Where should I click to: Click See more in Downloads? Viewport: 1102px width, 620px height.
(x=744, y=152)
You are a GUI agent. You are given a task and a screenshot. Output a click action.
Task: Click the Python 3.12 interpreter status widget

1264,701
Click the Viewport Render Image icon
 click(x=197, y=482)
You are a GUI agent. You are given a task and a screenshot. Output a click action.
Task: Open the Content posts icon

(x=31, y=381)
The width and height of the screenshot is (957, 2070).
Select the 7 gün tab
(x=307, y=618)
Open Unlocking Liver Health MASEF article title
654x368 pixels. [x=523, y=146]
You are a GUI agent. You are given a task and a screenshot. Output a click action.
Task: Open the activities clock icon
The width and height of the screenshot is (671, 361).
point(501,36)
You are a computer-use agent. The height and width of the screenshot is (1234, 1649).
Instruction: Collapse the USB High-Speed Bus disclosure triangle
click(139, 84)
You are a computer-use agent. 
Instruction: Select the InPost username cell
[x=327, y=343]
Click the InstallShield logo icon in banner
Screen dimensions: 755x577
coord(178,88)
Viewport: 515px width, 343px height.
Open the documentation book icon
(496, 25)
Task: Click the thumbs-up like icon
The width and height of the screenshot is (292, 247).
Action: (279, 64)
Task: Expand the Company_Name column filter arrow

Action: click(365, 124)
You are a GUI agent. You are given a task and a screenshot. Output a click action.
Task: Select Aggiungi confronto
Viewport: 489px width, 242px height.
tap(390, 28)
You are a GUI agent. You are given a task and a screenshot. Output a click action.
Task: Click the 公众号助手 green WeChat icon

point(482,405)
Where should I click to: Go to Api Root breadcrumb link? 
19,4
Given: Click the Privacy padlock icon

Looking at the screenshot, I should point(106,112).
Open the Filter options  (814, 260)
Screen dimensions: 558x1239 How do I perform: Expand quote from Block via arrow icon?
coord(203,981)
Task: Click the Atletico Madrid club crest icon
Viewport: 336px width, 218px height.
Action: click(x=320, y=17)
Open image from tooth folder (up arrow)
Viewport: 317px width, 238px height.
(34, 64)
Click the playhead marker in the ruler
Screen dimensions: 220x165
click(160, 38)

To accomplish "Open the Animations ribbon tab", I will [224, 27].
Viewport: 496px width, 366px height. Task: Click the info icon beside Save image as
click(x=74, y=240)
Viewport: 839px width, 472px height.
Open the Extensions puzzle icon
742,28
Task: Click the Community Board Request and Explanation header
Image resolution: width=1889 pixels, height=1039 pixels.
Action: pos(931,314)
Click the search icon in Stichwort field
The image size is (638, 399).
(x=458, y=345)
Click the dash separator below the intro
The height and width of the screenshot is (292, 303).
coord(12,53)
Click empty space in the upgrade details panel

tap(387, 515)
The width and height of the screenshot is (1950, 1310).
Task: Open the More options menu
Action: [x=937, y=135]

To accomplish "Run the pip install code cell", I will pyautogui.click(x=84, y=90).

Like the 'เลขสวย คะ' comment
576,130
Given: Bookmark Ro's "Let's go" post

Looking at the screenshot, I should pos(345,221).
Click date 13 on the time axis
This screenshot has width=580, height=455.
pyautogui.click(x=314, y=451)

= What to work on =
Copy the lines verbatim, from the line containing "Task: Click the Community" through the end.

= Solution for this problem =
Task: Click the Community Board Request and Explanation header
Image resolution: width=1889 pixels, height=1039 pixels.
Action: pos(931,314)
Click the search icon in Stichwort field
The image size is (638, 399).
(x=458, y=345)
Click the dash separator below the intro
The height and width of the screenshot is (292, 303).
coord(12,53)
Click empty space in the upgrade details panel

tap(387, 515)
The width and height of the screenshot is (1950, 1310).
Task: Open the More options menu
Action: [x=937, y=135]

To accomplish "Run the pip install code cell", I will pyautogui.click(x=84, y=90).

Like the 'เลขสวย คะ' comment
576,130
Given: Bookmark Ro's "Let's go" post

Looking at the screenshot, I should pos(345,221).
Click date 13 on the time axis
This screenshot has width=580, height=455.
pyautogui.click(x=314, y=451)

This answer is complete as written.